- WORK INSTRUCTION
All lines in the records that carry the string "Given" are to be shown.

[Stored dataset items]
_ _ _ _ _ _ _
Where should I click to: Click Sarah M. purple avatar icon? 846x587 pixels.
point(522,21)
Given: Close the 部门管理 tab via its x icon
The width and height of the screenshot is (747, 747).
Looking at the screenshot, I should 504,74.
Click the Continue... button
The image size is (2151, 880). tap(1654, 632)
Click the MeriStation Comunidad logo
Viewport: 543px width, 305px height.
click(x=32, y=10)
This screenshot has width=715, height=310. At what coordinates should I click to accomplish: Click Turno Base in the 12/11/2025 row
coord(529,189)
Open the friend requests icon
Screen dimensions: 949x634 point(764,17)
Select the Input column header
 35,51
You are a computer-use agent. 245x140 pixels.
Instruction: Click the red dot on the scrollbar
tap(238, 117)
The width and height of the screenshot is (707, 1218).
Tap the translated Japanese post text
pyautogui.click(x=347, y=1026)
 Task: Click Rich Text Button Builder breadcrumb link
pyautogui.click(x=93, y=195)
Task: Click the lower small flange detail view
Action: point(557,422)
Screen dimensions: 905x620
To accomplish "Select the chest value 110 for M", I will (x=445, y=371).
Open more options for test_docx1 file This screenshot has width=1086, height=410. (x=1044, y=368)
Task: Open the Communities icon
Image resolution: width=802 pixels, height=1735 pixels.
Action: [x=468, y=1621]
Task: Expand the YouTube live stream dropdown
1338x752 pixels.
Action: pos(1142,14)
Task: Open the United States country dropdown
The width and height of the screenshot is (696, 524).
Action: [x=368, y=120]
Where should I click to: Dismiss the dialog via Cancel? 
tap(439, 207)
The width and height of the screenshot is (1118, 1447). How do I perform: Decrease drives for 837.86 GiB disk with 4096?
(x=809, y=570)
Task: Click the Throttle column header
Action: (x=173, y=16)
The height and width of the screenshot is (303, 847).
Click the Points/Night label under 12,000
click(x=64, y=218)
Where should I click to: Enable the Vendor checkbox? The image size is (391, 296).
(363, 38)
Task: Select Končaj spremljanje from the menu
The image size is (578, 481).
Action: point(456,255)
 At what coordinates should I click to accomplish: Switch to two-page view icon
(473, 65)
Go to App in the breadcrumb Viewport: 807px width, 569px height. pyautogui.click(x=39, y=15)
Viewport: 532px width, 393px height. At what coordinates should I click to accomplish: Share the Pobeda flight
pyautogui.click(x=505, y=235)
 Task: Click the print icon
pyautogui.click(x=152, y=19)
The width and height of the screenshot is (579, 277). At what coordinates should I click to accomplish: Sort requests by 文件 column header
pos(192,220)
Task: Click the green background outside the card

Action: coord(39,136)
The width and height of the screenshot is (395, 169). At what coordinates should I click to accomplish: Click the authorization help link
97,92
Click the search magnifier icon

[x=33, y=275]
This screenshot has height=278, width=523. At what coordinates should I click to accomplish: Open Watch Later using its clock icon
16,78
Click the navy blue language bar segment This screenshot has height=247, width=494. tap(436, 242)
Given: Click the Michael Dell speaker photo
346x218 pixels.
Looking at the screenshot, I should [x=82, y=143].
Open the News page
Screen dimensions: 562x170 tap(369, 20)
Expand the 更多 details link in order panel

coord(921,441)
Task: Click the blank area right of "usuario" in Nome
_ _ _ _ _ _ _
- RESPONSE BELOW
Given: Close the 部门管理 tab via its x icon
Given: Click the Michael Dell speaker photo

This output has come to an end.